AVAILABLE DATA:

——————————

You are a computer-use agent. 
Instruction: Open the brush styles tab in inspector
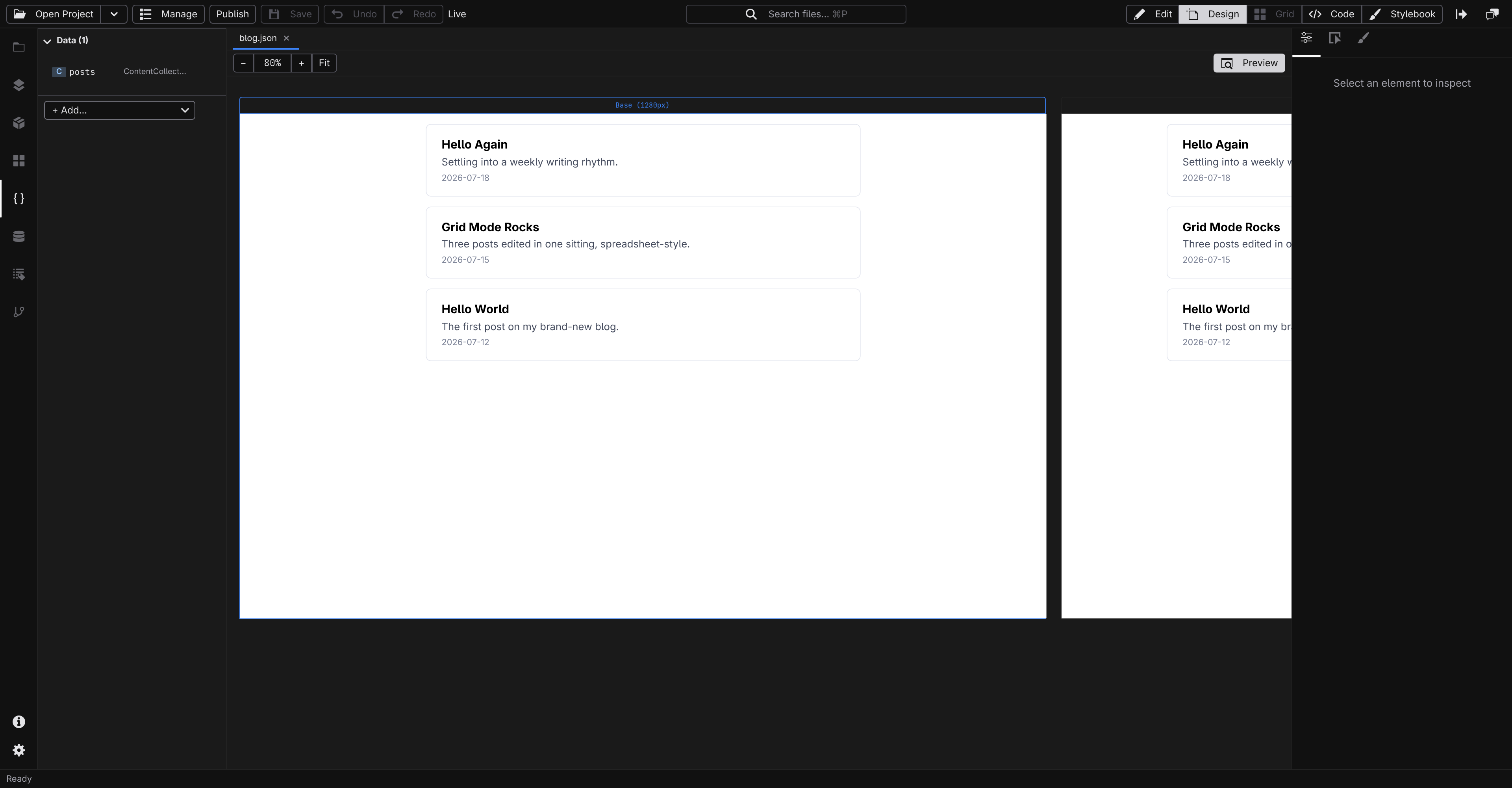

——————————

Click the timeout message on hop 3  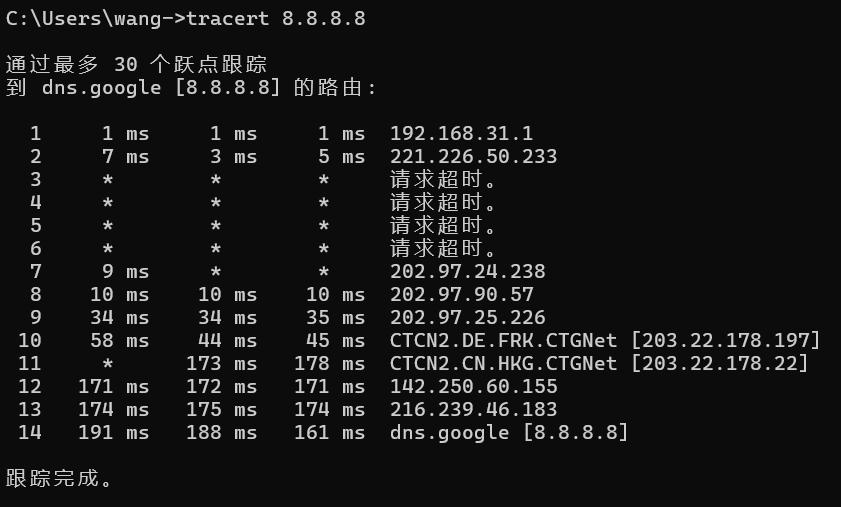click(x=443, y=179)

——————————

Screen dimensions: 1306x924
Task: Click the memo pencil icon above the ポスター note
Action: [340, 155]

——————————

GIVEN REQUEST:
Reproduce the records starting with the line containing "You are a computer-use agent." and going on through the line containing "Instruction: Open the", replacing "inspector" with "properties panel" and leaving everything else unchanged.

CORRECT RESULT:
You are a computer-use agent. 
Instruction: Open the brush styles tab in properties panel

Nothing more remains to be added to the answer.